“One the most challenging aspects of my work during these unprecedented times was the reprogramming of some of my recurrent thoughts, which of course included the concept and the place for my couture shows,” said Piccioli. “The current ‘travel with your fantasy’ mode we are in pushed me to dream harder and bigger. My next couture collection will go under the name of Valentino Des Ateliers and the overall approach to this project has a lot to do with the name itself. I have challenged myself in orchestrating a symphony of different souls, minds and creative inputs. All of these energies drove my vision to Venice. This city genuinely and spontaneously generates vibrations on art, theater, music, architecture, cinema, and everything that has to do with creativity. That is why it has been a natural decision to go for this idea. I am a designer, a fashion creator and I need to envision my creations in specific frames. Venice is the frame of the Valentino Des Ateliers collection.”
The show will livestream on the Fédération de la Haute Couture et de la Mode platform and on digital channels. A select number of guests will be invited to Venice, in the respect of the current restrictions and following all necessary safety measures, said the company.
Haute Couture Week in Paris is to take place from July 5 to 8 with physical shows and presentations. As reported, the Armani Privé couture show will be staged in Paris on July 6 at the headquarters of the Italian Embassy.
The coronavirus pandemic has caused Piccioli to change his plans for the couture line over the past year. In January, it was unveiled digitally, and called Code Temporal.
The show consisted of a presentation conceived by the designer in a dialogue with British artist, musician, singer and songwriter Robert Del Naja, also known as 3D, and founding member of the band Massive Attack.
Piccioli selected the 14th-century Palazzo Colonna in Rome to stage the show. As an added asset, Valentino presented a film created by Del Naja. The artist filmed some of the steps involved in developing the couture collection and these clips were processed and edited by a machine that runs a series of algorithms created by Del Naja and his collaborative partner, neural artist Mario Klingemann.
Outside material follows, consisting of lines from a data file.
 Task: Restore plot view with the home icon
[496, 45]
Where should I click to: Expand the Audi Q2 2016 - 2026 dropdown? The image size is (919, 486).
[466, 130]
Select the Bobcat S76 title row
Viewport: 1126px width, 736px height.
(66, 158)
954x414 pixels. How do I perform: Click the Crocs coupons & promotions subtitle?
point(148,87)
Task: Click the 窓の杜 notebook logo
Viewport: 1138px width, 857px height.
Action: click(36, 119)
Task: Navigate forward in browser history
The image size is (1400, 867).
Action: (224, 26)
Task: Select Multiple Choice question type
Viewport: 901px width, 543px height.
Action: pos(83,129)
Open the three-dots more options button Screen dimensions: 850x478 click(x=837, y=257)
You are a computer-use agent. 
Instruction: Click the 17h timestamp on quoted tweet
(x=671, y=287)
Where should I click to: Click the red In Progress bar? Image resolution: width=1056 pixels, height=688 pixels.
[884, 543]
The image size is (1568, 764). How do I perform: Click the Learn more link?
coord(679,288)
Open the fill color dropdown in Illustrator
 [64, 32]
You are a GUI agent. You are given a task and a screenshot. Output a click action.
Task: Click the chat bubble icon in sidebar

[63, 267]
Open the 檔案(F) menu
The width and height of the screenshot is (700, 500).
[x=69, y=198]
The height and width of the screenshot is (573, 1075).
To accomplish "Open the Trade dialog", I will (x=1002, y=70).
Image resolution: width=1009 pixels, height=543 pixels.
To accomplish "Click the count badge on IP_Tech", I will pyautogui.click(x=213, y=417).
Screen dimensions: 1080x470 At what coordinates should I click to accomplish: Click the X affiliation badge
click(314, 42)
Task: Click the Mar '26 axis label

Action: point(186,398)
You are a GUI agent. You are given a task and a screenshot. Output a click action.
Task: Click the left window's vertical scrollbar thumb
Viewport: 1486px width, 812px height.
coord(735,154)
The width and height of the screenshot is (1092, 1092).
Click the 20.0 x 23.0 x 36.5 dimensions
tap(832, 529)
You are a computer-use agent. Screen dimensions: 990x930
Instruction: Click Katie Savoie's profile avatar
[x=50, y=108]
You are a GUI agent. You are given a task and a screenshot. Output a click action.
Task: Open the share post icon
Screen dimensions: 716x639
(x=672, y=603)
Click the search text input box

To present Valentino’s fall 2020 couture collection, Piccioli last July staged a live performance at Cinecittà Studios outside Rome enlisting London-based fashion photographer, filmmaker and digital pioneer Nick Knight.
The designer created 15 white gowns as tall as 16 feet, worn by models ranging from Mariacarla Boscono to Vittoria Ceretti, perched on swings suspended from the ceiling or installed on towering, hidden platforms.